Le marchand était de plus en plus hébété, comme s’il venait de se prendre une cuite sans avoir bue, sensations désagréables pour Arsan.
Il essaya de suivre la scène qui lui paraissait irréelle.

Le lion bondit une dernière fois pour achever Arsan, celui — ci esquiva sur la droite. Il trancha d’un coup d’épée bien placé le flanc de l’animal qui lâcha un râle d’agonie. La bête boita légèrement en essayant de se replacer pour attaquer. Cette fois, c’est Arsan qui sauta sur l’animal. La main du marchand chercha le cou de l’animal qui émit un hurlement court et plaintif. Devant les yeux stupéfaits des spectateurs, ils regardèrent le marchand soulever le gigantesque animal avec une seule main pendant que l’autre se plaça tel un dard pointé sur la gueule de la bête. En un instant, le métal alla se ficher à l’intérieur de la gueule de la bête. Il ne restait maintenant qu’un cadavre à la mâchoire ensanglanté par une dizaine de coups d’épée. Des lambeaux de chair trainaient sur le sol, les yeux à peine éteints du loup royal contempla la marre de sang qui exultait de sa gueule.

Ozir évalua tranquillement la situation, il s’agissait d’une sorte d’exécution, les autres créatures à forme humaine semblaient surprises. Ses biens pensa Ozir, qui pouvait en profiter pour mettre en sécurité son hôte.
Des gardes se placèrent autour de la grande cage avec des lances pour piquer le captif.
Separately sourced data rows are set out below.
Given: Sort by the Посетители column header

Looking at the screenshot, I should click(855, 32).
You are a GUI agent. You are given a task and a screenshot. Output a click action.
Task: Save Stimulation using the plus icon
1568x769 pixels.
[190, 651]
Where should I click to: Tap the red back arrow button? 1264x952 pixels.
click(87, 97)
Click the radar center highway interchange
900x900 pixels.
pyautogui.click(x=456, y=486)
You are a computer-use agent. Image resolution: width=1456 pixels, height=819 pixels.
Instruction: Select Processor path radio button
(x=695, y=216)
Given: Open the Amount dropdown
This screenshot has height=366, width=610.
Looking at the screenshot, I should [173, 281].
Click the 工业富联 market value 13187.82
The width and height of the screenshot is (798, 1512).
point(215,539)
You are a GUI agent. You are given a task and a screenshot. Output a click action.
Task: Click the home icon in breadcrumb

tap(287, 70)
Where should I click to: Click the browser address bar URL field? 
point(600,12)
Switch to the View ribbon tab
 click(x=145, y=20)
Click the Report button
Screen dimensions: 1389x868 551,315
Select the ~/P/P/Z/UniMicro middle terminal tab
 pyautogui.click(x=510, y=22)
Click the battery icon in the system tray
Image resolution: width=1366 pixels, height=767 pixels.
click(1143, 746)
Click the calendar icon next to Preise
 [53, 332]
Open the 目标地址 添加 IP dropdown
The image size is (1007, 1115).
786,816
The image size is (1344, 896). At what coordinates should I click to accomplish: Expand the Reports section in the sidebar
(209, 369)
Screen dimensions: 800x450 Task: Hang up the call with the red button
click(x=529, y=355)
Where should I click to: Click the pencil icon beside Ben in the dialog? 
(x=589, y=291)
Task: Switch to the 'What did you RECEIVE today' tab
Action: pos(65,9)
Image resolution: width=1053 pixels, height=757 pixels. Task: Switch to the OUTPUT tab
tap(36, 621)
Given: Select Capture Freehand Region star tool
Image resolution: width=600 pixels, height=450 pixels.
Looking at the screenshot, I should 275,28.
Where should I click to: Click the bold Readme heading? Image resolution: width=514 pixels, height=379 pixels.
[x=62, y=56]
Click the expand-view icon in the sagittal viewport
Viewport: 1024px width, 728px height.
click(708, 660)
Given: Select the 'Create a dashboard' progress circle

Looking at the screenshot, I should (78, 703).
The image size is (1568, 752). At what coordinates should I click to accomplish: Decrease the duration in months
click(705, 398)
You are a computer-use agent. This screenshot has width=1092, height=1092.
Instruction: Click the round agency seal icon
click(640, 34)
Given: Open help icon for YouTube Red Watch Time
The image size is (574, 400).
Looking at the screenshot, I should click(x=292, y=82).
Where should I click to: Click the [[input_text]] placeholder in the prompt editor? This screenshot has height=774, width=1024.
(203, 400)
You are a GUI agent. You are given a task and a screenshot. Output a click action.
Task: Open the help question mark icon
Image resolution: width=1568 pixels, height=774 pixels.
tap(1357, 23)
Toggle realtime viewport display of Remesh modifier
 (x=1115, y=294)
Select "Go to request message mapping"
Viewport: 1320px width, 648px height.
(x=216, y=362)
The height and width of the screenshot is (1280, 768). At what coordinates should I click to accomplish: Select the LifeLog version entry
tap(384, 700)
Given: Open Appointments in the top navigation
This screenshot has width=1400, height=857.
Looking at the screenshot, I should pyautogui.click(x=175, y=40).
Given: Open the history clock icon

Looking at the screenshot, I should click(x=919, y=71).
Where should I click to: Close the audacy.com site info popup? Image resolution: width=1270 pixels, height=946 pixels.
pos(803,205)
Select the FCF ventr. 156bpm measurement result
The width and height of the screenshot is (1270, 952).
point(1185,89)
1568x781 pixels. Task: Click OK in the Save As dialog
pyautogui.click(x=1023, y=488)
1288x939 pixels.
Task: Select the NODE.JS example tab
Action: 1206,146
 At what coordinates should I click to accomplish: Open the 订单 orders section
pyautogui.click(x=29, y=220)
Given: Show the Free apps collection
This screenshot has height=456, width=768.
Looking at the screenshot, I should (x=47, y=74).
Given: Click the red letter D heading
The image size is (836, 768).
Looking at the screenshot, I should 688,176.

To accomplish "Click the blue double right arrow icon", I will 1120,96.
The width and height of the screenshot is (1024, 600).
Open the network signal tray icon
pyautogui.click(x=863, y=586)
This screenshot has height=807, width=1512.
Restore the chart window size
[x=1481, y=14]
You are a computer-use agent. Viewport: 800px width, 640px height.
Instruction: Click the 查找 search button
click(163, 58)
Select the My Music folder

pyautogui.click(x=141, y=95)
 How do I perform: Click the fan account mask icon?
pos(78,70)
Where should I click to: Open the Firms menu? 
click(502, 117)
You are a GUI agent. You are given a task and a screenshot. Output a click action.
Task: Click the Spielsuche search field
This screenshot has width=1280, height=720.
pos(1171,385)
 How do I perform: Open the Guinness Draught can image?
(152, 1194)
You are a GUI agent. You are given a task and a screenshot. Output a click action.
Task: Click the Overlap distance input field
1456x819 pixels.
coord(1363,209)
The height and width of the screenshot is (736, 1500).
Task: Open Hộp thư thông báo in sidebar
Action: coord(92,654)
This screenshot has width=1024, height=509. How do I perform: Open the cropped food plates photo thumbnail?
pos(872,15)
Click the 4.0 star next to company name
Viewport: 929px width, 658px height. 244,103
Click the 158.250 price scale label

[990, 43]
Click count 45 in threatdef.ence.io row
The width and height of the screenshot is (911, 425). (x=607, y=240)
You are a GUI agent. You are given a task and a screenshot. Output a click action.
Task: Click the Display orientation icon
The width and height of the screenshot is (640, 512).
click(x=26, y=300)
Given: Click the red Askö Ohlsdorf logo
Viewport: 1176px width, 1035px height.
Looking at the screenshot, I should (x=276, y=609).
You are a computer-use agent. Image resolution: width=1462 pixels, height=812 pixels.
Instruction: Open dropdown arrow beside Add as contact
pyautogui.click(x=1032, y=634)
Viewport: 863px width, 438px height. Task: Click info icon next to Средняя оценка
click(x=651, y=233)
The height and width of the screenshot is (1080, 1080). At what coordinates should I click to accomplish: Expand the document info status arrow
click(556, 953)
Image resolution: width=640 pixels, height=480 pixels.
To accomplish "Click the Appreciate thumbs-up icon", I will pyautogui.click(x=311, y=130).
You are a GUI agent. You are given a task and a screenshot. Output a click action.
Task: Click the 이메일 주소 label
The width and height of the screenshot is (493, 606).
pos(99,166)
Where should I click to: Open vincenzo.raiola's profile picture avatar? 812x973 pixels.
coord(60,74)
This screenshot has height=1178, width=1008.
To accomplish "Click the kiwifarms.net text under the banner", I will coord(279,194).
L’épée commença à s’illuminer d’un bleu volcanique. Puis, d’un coup sec Ozir lâcha un cri en donnant un coup d’épée dans le vide. La lumière s’éjecta en une mince salve de lumière qui coupa net les barreaux.
Le « rat » donna des ordres pour maintenir l’assassin de la tombe dans sa cage. Un attroupement d’hommes en armes firent barrage pour empêcher l’épéiste de sortir.
_ Les barreaux ne se sont pas brisés tout seuls, vous avez le choix entre me laisser partir ou subir le même sort.
Ozir ne pouvait plus utiliser son épée de cette façon. Il consommait trop d’énergie et l’état de son hôte ne permettait pas de l’utiliser trop souvent sans le tuer.
_laissez le passez ! cria Medri le « rat ». Arsan, fils de chienne regarde moi !
Ozir tourna la tête en direction du contrebandier.
_je ne sait pas ce que tu as fait là, je te laisse aussi le choix, remplace la tombe pour combattre à sa place ou va t’en d’ici. Mais saches une chose, tu ne pourras plus jamais dormir le cœur tranquille, car je mettrai ta tête à prix et la récompense sera tellement énorme que tu ne pourras jamais dormir le cœur tranquille.
Ozir fit face à Medri et répondit :
_saches mortel que tu parles à Ozir du clan Volnir, première lame des thuliens, je ne resterai pas cloitré dans ton terrier « rat ».
_Qu’est-ce qu’il raconte celui-là, je lui propose un travaille et il refuse, faites-lui la peau.
Les hommes raidirent leurs positions et tinrent leur lance droite prête à creuser des trous dans la chair du marchand.
_Ce corps est trop faible et il est blessé, soupira le thulien. Il devait ne finir vite avec ses gardes sinon quoi il allait y passer c’était certain.
_Dans ce cas, approchons – nous des limites, murmura’il en se courbant presque en deux. L’épée levée au-dessus de sa tête tel un dard brillant réclamait plus de sang.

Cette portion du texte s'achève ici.